Leringen van kerkpresidenten
Zelf de Schriften ontdekken


Hoofdstuk 6

Zelf de Schriften ontdekken

Ieder van ons kan zegeningen ontvangen door zich te verdiepen in de Schriften.

Uit het leven van Spencer W. Kimball

Toen Spencer W. Kimball veertien jaar was, hoorde hij Brigham Youngs dochter Susa Young Gates op een ringconferentie spreken over het lezen van de Schriften: ‘Ze hield een vurig betoog voor het lezen van de Schriften en ze ons eigen maken; vervolgens vroeg ze het ongeveer duizendkoppige gemengde publiek: “Hoevelen van u hebben de Bijbel helemaal gelezen?”

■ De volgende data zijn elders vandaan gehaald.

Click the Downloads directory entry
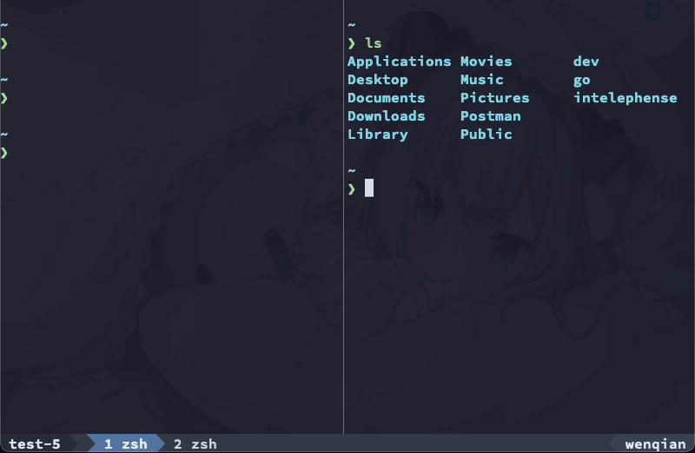 point(387,116)
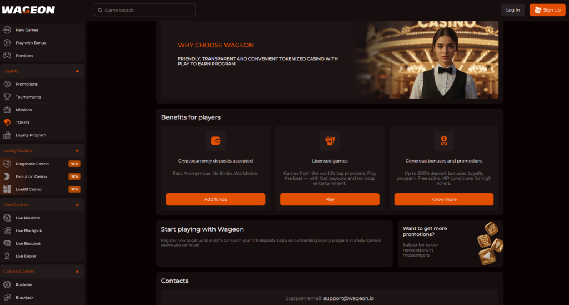Select Live Baccarat in the sidebar
569x305 pixels.
[28, 243]
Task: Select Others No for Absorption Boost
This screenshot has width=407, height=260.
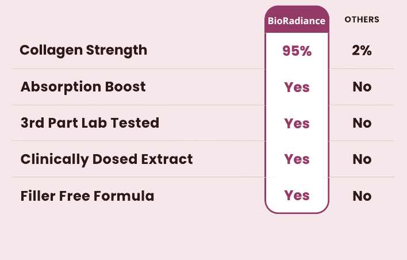Action: [x=362, y=87]
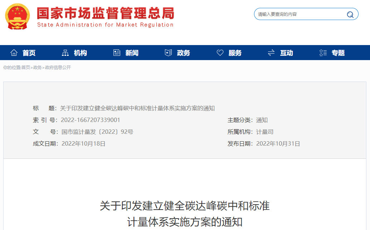Image resolution: width=370 pixels, height=230 pixels.
Task: Open the 服务 menu in the navigation bar
Action: pyautogui.click(x=235, y=52)
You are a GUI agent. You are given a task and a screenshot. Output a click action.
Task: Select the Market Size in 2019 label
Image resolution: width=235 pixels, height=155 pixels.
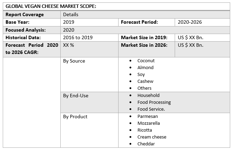pyautogui.click(x=144, y=37)
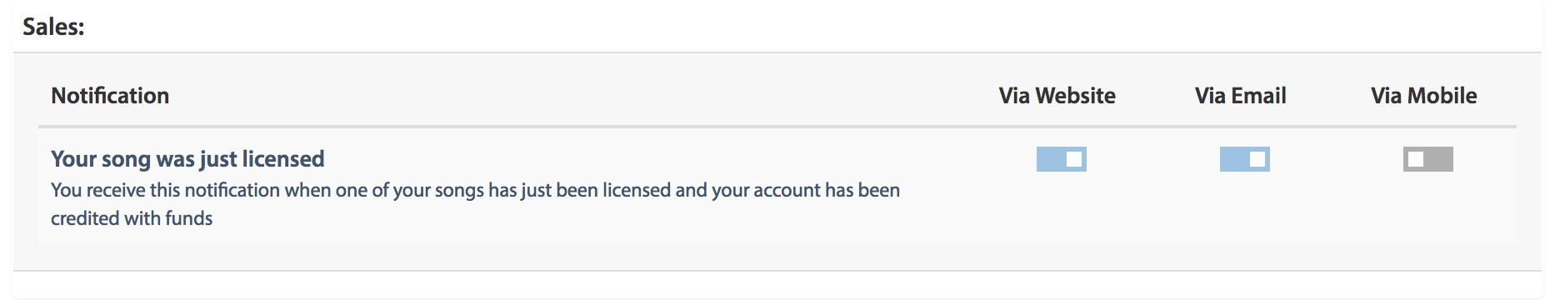Click the description starting 'You receive this notification'
The width and height of the screenshot is (1565, 300).
click(x=475, y=204)
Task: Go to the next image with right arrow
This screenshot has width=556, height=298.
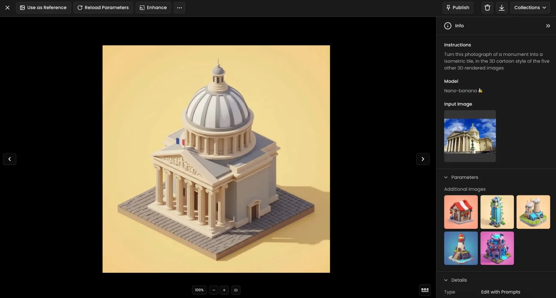Action: tap(423, 159)
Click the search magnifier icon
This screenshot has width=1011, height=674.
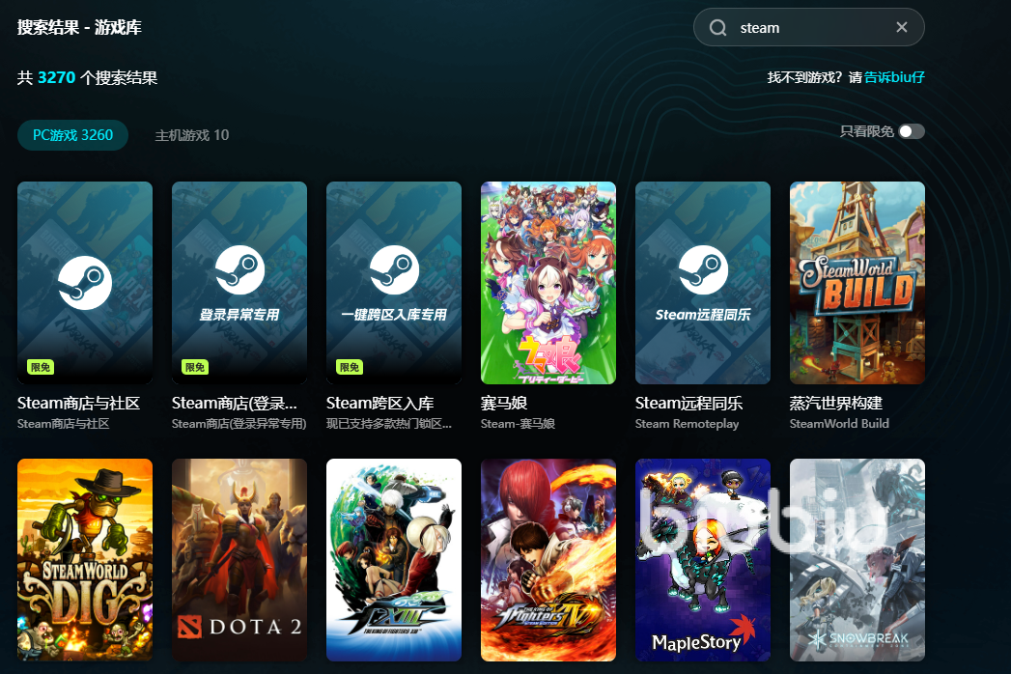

‘(…) Ik werd overspoeld door een enorm schuldgevoel. Ik had al veel boeken, strips en lichte lectuur gelezen, maar mijn beschuldigende hart zei: “Spencer Kimball, jij hebt dat heilige boek nog nooit gelezen. Waarom?” Ik keek om mee heen, naar de mensen voor me en aan beide zijden van de zaal om te zien of ik de enige was die dat heilige boek nog niet had gelezen. Van de duizend aanwezigen waren er misschien zes die trots hun hand opstaken. Ik zakte in elkaar op mijn stoel. Ik dacht niet aan de anderen die ook gefaald hadden, maar had alleen diep van binnen een sterk schuldgevoel. Ik weet niet wat de andere mensen deden en dachten, ik hoorde verder niets meer van de toespraak. Die had zijn uitwerking gehad. Toen de bijeenkomst voorbij was, zocht ik de grote dubbele deuren op en haastte mij naar huis, een straat verder. Ik zette mijn tanden op elkaar en zei tegen mezelf: “Ik doe het. Ik doe het. Ik doe het.’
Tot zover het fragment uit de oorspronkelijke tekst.